Novel ex vivo culture of purified mouse mesenchymal stromal cells reveals tissue-dependent niche heterogeneity in bone marrow and functional interaction with macrophages

Mesenchymal stem/stromal cells (MSCs) are skeletal stem cells capable of regenerating bone, cartilage, and adipose tissues, while also serving as an essential immunosupportive cell for the hematopoietic stem cell pool. Therefore, the isolation and purification of murine MSCs is essential to understanding the differentiation capabilities necessary for skeletal regeneration, hematopoietic support, and immunomodulatory roles of MSCs within the bone marrow microenvironment (BMME). While many protocols on isolation from bone marrow (BM-MSCs) and bone associated cells (BAC-MSCs) have been published, none achive purity from macropahge contamination and many do not address heterogeneity of MSCs between these two compartments. To ensure a pure MSC isolation, we established a new strategy to exclude macrophages and their precursors by targeting F4/80/Ly6C/CD45. By analyzing MSC transcriptional profiles from both compartments with and without our purification strategy, we demonstrated distinct functional characteristics of MSCs by compartment, as well as functional impacts on the MSC transcriptional profile as a result of macrophage interaction.
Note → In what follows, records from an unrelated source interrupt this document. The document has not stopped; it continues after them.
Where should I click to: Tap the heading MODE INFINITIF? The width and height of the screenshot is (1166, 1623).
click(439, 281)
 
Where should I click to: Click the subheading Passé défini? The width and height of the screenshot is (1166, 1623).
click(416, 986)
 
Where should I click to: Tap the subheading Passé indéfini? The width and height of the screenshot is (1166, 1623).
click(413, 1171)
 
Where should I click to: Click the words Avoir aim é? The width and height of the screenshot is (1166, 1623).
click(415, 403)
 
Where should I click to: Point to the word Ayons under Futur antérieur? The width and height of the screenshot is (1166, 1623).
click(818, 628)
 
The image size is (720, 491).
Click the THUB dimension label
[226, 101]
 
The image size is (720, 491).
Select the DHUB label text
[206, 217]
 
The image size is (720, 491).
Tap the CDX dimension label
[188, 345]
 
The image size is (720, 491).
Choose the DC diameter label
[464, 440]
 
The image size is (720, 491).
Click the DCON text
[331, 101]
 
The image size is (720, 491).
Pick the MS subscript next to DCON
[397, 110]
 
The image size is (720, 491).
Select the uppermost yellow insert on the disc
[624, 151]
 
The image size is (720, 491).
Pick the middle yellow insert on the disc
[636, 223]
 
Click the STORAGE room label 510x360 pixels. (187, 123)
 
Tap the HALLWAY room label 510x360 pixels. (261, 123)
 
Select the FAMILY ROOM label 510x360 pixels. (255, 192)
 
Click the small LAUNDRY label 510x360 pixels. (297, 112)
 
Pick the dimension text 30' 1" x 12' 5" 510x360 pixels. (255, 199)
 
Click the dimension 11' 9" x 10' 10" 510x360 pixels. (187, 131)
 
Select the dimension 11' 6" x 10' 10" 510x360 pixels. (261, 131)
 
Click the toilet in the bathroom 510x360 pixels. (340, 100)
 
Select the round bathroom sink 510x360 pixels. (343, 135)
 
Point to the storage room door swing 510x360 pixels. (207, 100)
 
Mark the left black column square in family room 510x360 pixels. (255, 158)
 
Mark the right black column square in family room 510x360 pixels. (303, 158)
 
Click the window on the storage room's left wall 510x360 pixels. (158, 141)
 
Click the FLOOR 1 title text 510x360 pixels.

Four populations were collected in total from two different compartments: Bone marrow derived (BM) and bone associated cells (BAC). Bone marrow derived mesenchymal cells (MSC) were harvested from bilateral hind limbs and pelvis whole bone marrow and plated on collagen-I coated plates. After the first passage, samples were either used directly (BM-nonS) or sorted to purely isolate CD31-/CD45-/Ly6C-/F4/80-/CD51+/Sca-1+ cells (BM-S) for bulk RNAseq. BAC derived MSCs were isolated from collagenase-I treated bone fragments from bilateral hind limbs. After harvest these cells were either used directly without depletion (BAC-nonD) or depleted by magnetic separation to remove CD45+/Ly6C+/F4/80+ cells (BAC-D) for bulk RNAseq.